Обратим внимание, что интерес Гоголя к России, русскому (великороссийскому) народу совпадает с усилением у Гоголя религиозного чувства, погружением в мистицизм, а затем и в почти монашескую жизнь. Веселый и остроумный человек становился мистиком, постником, аскетом. Об этой перемене в Гоголе написано много. Духовный путь великого писателя – тема деликатная и в общем-то далекая от темы нашей книги. Нас интересует сейчас только национальный аспект этой перемены.
Литературовед и критик Павел Анненков в письме к издателю Михаилу Стасюлевичу от 27 октября 1874 года, вспоминая Гоголя, с которым был знаком много лет, заметил, что Николай Васильевич в молодости «был совсем свободным (от мистицизма) человеком». Перемена в нем случилась в то время, «когда успехи его внушили ему идею об особенном его призвании на Руси, не просто литературном, а реформаторском. Тогда он и заговорил с друзьями языком ветхозаветного пророка»[1729]
. Бескорыстный, но по-своему тщеславный писатель взял на себя некую великую миссию. Не просто «показать с одного боку Русь» стремился он, но изменить, преобразить ее.
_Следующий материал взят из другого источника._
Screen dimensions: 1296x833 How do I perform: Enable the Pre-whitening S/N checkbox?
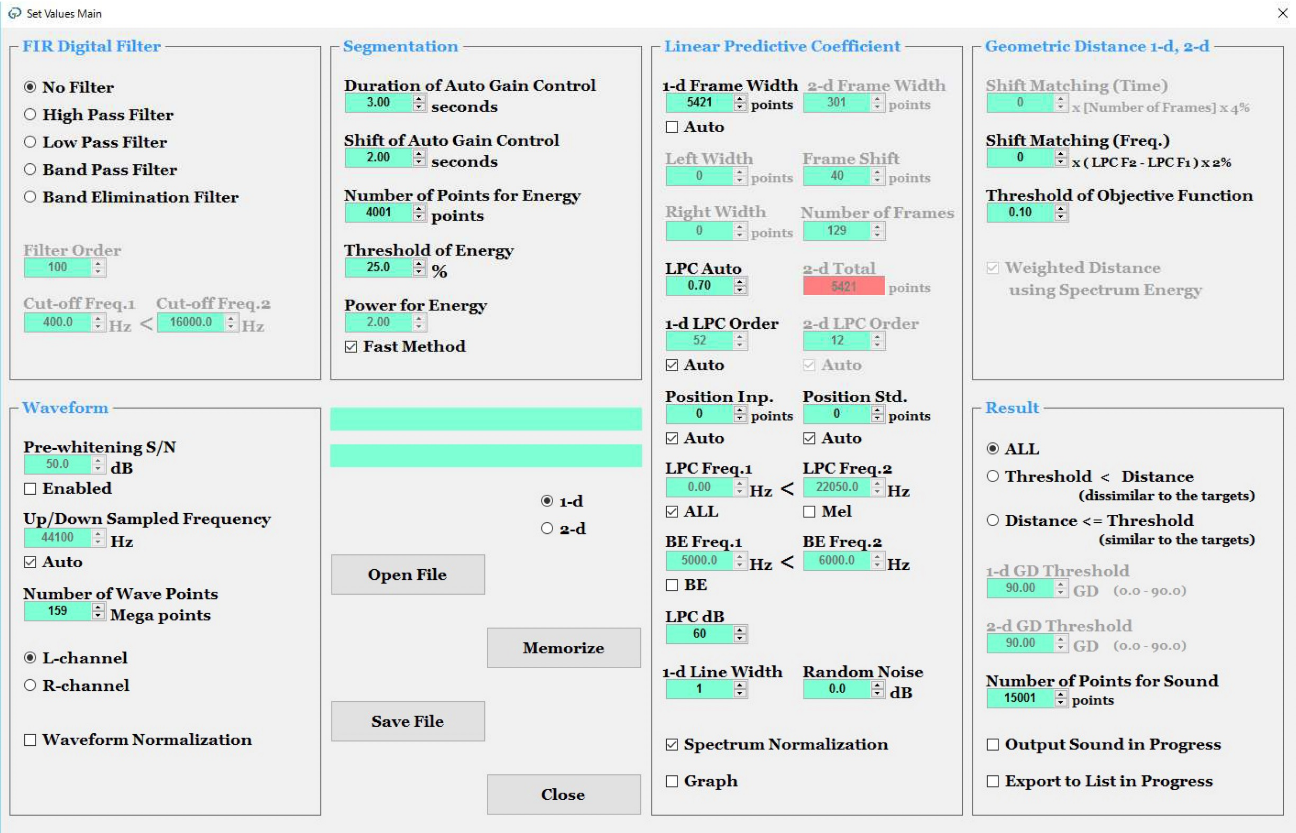point(30,489)
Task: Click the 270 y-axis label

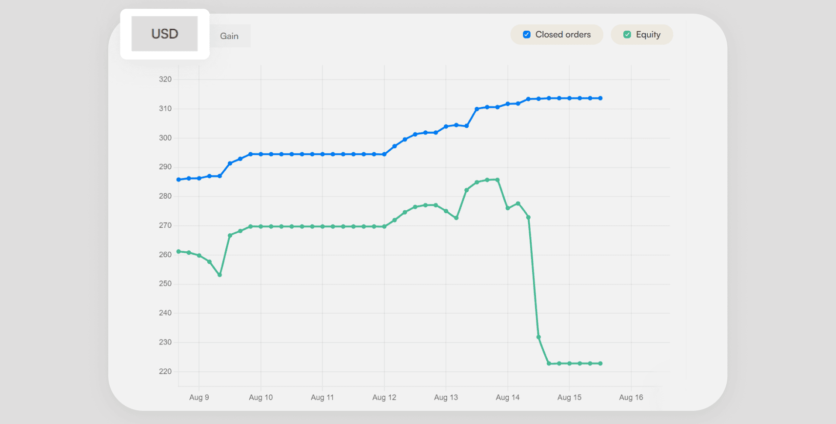Action: [x=165, y=226]
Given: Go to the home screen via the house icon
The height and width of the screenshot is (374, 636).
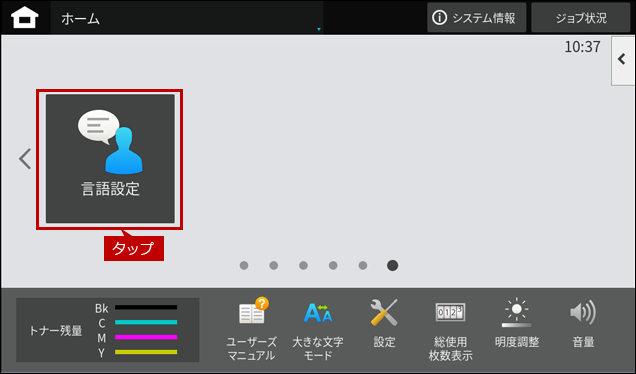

И Русь сама ждет его, ждет как наставника, как избавителя, как пророка: «Русь! чего же ты хочешь от меня? какая непостижимая связь таится между нами? Что глядишь ты так, и зачем всё, что ни есть в тебе, обратило на меня полные ожидания очи?..»[1730]Пожалуй, такого сам император Николай I не решился бы о себе написать.
Маленькая трагедия
Великой трагедии Гоголя, заблудившегося между двумя славянскими нациями, двумя роскошными языками, двумя культурами, предшествовала «маленькая трагедия».
«Удивительно, какая у него была нежная заботливость о нас»[1731]
, – вспоминала брата Анна Гоголь. Ей вторили сестры Лиза и Ольга. Слабее в этом хоре обожания голос старшей сестры, Марии. Ее и Николая Васильевича разделяли только два года. Она помнила его некрасивым, болезненным мальчиком и долго хранила сердечную привязанность к нему. «Меня очень утешило любезное письмо моего дражайшего братца»[1732], – сообщала она матери из пансиона госпожи Арендт весной 1827 года. Но никогда Мария не смотрела на брата снизу вверх. Иное – младшие сестры. Николай Васильевич был старше Анны, Лизы и Ольги на двенадцать, четырнадцать и шестнадцать лет соответственно. Они были совсем маленькими, когда Гоголь учился в Нежине, служил недолго в Петербурге, наконец, стал известным писателем. Его редкие приезды в родительский дом были для девочек праздником. Осенью 1832 года Николай Васильевич повез Анну и Лизу в Петербург, чтобы определить в Патриотический институт. «Так молод и так заботился о нас, как мать»[1733], – вспоминала Елизавета Гоголь. Неожиданное о молодом, двадцати трех лет, человеке замечание: «как мать». На самом деле очень точное. Да, поехала с девочками горничная Матрена, но деревенская женщина в дороге, а потом в столичном городе была бы без распоряжений молодого барина совершенно беспомощной. А ведь девочкам пришлось до зачисления в институт около месяца прожить на квартире у брата. Николай Васильевич не только занимался с сестрами историей, географией и русской грамматикой, он их отвлекал и развлекал (сестры капризничали, ссорились и очень часто плакали), покупал для них одежду, игрушки, конфекты (как тогда произносили), орехи и сливы в сахаре, водил в театр, в зверинец. Позднее, из Италии, писал им в институт письма, очень познавательные: описывал достопримечательности Рима, итальянские праздники. Перед выходом сестер из института Гоголь купил для них платья, шляпки, белье, платки, булавки и прочие мелочи. В Москве поселил их в доме профессора Погодина, ввел в круг московских литераторов. Сестры Гоголя «почти каждый день на вечерах в лучшем обществе и везде за ними чрезвычайно ухаживают и стараются занять их»[1734], – писала Вера Аксакова.В то время Гоголь считал, что в Малороссии у сестер нет достойного будущего, хотел устроить их жизнь в Москве, но они, сначала Анна, а через два года и Лиза, вернулись в родной дом. Гоголь собирался и Ольгу устроить в Патриотический институт, однако из-за болезни и недосмотра взрослых девочка почти полностью лишилась слуха, потому смогла получить лишь домашнее образование.
К 1842 году все четыре сестры оказались в Васильевке: три барышни на выданье и овдовевшая в двадцать четыре года Мария. Конечно, скучали, томились, мечтали о замужестве. И вот начинается история комическая или по крайней мере трагикомическая, если смотреть на нее со стороны да еще и через полтора века.